If a candidate can't and won't articulate clearly to them, [they] won't necessarily be counted on.

Do you think Obama is an evangelical?

I don't know that I would call him an evangelical, but I think he's certainly a Christian, he openly declares his Christian faith, and I think some Republicans who try to dismiss that are making a big mistake, and they'll be very naïve if they think they can just assume that all of the faith vote is going to automatically go Republican this year. It is not.

A lot if polls are showing that there are a number of evangelical white voters who are willing to go shopping this fall. They're not necessarily just sold.

[Look at the special election in Mississippi, where Republican Greg Davis lost to Democrat Travis Childers.] That was a very, very telling election. The Democrat ran as a pro-life, pro-family, conservative Democrat. The Republican painted his opponent as a liberal and ran on economic issues alone. He ran a good campaign -- he is pro-life -- but he didn't focus on that. He focused more on "my opponent is a liberal" ... and people we're looking at this Democrat and they're saying, "Well, he's pro-life, he's pro-gun, he's pro-God, that's not 'liberal." And so it hurt the credibility of the Republican and the Democrats are winning all over the country.

[The Democrats have recruited] "middle-of-the-road, right-of-center Democrats. They're going after people that don't scare the daylights out of traditional conservative people, and they're running on the very platforms that the Republicans have had to themselves for the past 20 years It's a wake-up call to Republicans. Where we're making a mistake is a lot of Republicans are saying "we don't want to talk about these family issues anymore." Well, guess what? You're going to keep getting beat, because that's what got these people voting for you. Twenty years ago, these were Democrats who went Republican when the Democrats made a sharp left turn, and the Republicans were the only place pro-life people could be. Now the Democrats are beginning to come back to [the] center, and the Republicans are becoming libertarians. We're losing elections in a grand way.

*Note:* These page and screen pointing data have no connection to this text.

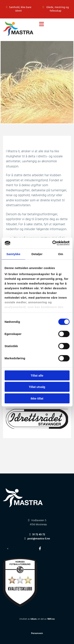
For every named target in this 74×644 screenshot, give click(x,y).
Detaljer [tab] (37, 254)
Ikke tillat (37, 398)
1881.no (51, 619)
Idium (34, 619)
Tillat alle (37, 375)
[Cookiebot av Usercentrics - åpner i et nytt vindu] (53, 243)
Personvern (37, 633)
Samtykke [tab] (13, 254)
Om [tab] (61, 254)
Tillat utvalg (37, 387)
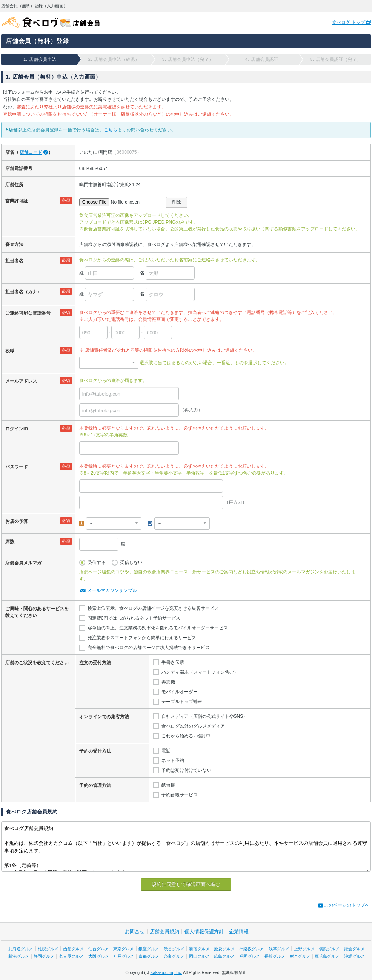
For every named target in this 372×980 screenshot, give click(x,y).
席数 (10, 542)
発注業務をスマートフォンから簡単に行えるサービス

What can the party do to reverse course?

Republicans need to be Republicans. The greatest threat to classic Republicanism is not liberalism; it's this new brand of libertarianism, which is social liberalism and economic conservatism, but it's a heartless, callous, soulless type of economic conservatism because it says "look, we want to cut taxes and eliminate government. If it means that elderly people don't get their Medicare drugs, so be it. If it means little kids go without education and healthcare, so be it." Well, that might be a quote pure economic conservative message, but it's not an American message. It doesn't fly. People aren't going to buy that, because that's not the way we are as a people. That's not historic Republicanism. Historic Republicanism does not hate government; it's just there to be as little of it as there can be. But they also recognize that government has to be paid for.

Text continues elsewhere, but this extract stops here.